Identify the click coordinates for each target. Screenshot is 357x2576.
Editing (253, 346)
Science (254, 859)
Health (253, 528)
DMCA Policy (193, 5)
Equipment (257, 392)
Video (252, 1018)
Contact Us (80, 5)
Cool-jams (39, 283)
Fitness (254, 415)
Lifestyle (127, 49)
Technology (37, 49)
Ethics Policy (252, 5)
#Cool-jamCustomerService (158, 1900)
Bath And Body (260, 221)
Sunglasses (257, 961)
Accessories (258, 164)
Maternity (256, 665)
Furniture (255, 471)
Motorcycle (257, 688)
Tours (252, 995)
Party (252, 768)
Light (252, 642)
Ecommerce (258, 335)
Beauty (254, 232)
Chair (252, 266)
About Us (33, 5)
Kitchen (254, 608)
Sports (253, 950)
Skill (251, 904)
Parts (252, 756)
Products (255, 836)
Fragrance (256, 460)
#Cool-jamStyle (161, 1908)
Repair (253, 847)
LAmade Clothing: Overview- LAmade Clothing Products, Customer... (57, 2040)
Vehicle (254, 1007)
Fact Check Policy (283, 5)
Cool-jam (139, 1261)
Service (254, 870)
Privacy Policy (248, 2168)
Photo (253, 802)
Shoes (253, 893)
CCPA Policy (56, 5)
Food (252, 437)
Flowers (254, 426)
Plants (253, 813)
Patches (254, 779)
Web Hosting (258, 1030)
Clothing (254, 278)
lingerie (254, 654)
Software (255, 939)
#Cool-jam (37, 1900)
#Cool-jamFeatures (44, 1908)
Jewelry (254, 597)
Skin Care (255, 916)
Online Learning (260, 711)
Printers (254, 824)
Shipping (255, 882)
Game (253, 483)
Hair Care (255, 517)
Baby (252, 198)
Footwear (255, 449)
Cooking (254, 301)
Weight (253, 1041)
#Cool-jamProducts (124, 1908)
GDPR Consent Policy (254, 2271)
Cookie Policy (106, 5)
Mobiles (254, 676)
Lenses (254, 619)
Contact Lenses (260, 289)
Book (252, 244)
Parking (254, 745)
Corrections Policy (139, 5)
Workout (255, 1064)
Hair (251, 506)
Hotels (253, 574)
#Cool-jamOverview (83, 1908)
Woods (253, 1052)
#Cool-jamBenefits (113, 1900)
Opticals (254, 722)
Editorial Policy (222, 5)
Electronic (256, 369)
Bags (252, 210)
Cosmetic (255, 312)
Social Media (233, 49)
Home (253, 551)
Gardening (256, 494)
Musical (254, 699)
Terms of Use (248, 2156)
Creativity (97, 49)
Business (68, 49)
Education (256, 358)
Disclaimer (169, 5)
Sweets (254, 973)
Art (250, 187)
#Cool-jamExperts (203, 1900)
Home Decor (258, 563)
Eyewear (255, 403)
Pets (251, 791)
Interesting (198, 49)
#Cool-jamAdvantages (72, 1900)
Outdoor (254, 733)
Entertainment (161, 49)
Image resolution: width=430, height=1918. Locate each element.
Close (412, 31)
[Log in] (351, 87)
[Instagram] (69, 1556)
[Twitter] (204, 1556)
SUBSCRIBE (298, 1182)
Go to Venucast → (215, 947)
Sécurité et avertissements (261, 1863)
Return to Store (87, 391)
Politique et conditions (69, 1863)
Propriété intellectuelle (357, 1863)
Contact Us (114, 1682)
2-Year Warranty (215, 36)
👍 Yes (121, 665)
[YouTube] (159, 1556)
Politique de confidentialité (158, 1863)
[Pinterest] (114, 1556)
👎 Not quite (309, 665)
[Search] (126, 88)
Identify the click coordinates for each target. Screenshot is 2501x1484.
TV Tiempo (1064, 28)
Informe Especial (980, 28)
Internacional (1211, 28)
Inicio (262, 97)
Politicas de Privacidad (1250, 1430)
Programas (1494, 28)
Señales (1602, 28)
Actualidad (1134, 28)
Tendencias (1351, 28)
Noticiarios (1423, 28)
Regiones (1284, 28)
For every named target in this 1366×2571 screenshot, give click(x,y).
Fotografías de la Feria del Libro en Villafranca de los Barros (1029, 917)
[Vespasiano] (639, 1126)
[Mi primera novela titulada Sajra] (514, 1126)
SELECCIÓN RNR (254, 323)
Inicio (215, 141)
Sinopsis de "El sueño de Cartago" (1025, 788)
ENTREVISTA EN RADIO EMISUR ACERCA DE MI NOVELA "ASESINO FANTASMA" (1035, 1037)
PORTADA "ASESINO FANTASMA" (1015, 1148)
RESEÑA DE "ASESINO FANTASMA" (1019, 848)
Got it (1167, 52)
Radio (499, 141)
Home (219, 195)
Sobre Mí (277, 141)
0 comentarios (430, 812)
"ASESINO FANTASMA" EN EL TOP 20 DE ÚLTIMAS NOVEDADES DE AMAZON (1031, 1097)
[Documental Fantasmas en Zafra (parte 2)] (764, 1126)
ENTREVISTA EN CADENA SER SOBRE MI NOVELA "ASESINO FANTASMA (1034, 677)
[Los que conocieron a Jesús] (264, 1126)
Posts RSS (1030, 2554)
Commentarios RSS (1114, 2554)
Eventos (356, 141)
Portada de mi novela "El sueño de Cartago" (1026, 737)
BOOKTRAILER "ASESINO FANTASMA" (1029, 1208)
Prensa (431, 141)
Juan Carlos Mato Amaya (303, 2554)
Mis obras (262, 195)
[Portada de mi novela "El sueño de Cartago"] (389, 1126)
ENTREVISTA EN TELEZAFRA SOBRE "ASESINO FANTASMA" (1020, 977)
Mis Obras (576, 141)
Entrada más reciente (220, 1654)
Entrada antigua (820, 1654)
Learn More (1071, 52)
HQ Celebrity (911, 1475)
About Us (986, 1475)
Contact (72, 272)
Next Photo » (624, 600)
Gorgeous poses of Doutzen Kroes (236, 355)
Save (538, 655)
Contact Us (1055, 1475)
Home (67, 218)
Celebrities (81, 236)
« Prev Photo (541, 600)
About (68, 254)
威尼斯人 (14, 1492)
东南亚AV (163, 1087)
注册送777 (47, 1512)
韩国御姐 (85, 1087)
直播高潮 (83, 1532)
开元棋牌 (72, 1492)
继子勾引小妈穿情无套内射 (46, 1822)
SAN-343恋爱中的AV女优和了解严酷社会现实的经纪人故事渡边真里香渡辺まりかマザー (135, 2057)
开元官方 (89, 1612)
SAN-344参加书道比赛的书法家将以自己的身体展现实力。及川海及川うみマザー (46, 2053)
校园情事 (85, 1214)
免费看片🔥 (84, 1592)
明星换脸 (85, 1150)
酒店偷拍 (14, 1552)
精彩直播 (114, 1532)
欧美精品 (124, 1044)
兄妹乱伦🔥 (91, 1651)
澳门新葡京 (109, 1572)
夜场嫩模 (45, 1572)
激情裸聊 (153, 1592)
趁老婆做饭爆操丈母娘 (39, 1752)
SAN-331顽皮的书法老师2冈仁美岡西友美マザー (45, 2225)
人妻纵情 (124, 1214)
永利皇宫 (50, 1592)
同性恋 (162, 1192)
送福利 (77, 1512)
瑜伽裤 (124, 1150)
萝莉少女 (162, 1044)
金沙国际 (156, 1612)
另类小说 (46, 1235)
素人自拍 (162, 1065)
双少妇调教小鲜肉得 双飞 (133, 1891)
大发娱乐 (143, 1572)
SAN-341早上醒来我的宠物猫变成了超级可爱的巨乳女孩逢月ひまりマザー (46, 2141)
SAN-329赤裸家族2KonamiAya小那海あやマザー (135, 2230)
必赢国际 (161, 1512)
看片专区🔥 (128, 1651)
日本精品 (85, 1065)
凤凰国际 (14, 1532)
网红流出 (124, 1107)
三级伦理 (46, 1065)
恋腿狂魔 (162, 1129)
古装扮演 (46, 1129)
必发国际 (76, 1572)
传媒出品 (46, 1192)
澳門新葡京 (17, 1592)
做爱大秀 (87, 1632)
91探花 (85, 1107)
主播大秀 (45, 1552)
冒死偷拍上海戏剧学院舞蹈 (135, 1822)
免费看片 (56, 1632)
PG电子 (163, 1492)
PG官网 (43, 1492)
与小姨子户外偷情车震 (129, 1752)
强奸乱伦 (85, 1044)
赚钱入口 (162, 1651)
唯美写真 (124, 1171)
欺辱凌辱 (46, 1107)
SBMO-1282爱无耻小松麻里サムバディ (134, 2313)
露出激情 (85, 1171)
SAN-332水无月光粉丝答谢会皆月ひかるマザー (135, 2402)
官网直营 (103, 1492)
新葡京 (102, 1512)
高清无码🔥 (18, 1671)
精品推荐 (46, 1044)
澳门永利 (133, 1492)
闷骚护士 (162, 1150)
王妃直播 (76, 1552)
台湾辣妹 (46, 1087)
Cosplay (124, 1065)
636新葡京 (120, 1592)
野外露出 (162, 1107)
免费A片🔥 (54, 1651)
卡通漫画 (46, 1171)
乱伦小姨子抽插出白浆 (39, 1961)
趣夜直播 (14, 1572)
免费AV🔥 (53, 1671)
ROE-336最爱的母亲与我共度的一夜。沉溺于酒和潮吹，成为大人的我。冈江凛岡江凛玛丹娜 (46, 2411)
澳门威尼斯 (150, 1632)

#### Task prompt
Whenever the word "target" occurs in a line of the listing above, return that line.

#### Response box
Identify the click coordinates for each target. Screenshot is 357x2576.
Identify the click coordinates for each target. Screenshot is 2501x1484.
For every named target in this 1366×2571 screenshot, give click(x,y).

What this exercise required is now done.